- **The task**: Reproduce the records verbatim, from the line containing "Choose the World API proxy option" through the line containing "coord(713,478)", with both of those lines included. Omit the pictures from your answer.

- **Records for this task**:
* Start *
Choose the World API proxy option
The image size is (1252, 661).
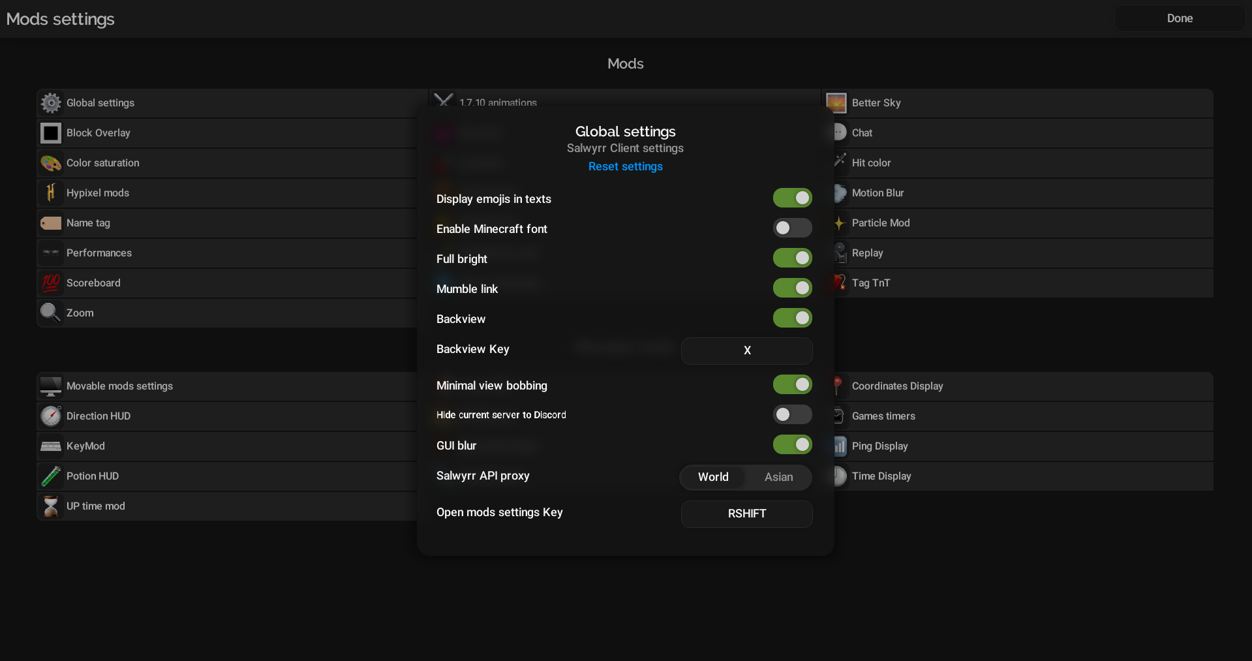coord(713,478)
* End *
* Start *
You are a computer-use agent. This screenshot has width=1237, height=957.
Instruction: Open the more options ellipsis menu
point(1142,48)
* End *
- **Result of the task**:
Choose the World API proxy option
The image size is (1252, 661).
coord(713,478)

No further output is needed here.